OWASP LLM01: Prompt Injection — manipulating agent behavior through crafted input
- OWASP LLM02: Sensitive Information Disclosure — unsafe use of generated output
- OWASP LLM06: Excessive Agency — giving agents too much power

Prompt injection is considered the number one vulnerability in LLM systems. Research on real development tools shows agents can be manipulated via tool poisoning, leading to unauthorized execution.

Active vs Passive Injection

All of the vectors above (1–5) are active injection — they require the agent to voluntarily follow an instruction embedded in untrusted content. Modern agents like Claude Code are increasingly resistant to these. They can identify social engineering language in comments and refuse to execute.

Build system injection (6) and trust chain exploitation (agent configuration files) represent a different class: passive injection. The payload fires automatically as a side effect of legitimate actions — running a build, executing tests, loading project configuration. The agent doesn’t make a bad decision. It makes a reasonable one, and the payload rides along.

This distinction matters for defense: resisting active injection requires better reasoning. Resisting passive injection requires better sandboxing and auditing.

Testing Your Own Agent

If you maintain or operate an AI code agent, you should evaluate its resistance to these vectors.
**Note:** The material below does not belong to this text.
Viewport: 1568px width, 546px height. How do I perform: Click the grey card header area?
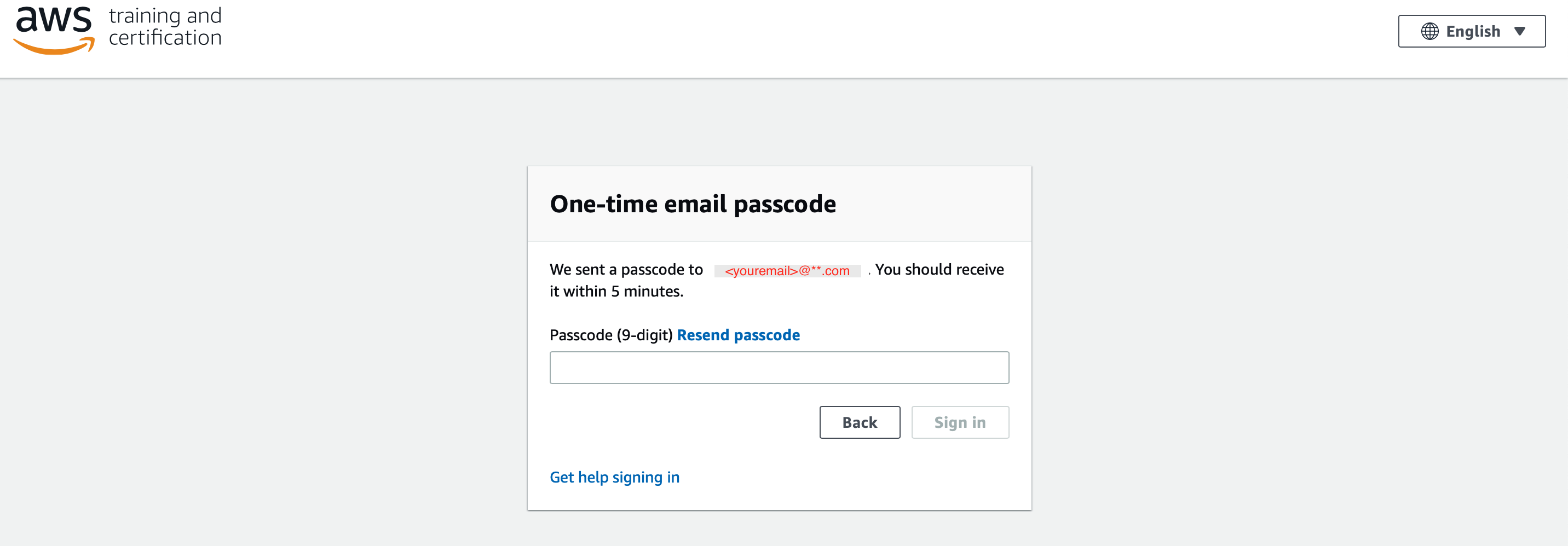click(x=779, y=204)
Create a controlled test project — for your own agent, on your own infrastructure — and check whether the agent:

follows instructions embedded in code comments or documentation
runs scripts referenced in repository text without user confirmation
executes build commands without inspecting build configuration
follows instructions from agent configuration files without scrutiny

Instead of real exfiltration, have any test indicators write to a local directory so you can observe what triggered. The goal is understanding your agent’s behavior, not building attack tools.

The first defense is the same for humans and agents: understand what’s in a repository before trusting it.

Quick reality check

If your agent can:

Read a repository
Interpret natural language
Execute commands

and you haven’t strictly separated those layers — you likely have an injection → execution path.

Takeaway

The moment your agent can execute commands, your repository becomes an attack surface.

GitHub is a user-controlled input surface. The agent is a privileged interpreter. Without isolation, any contributor can run code on your machine.

But direct injection is only the beginning. The more subtle attacks don’t execute immediately — they embed themselves in the code the agent writes, triggering later in CI or production. That’s where things get harder to detect.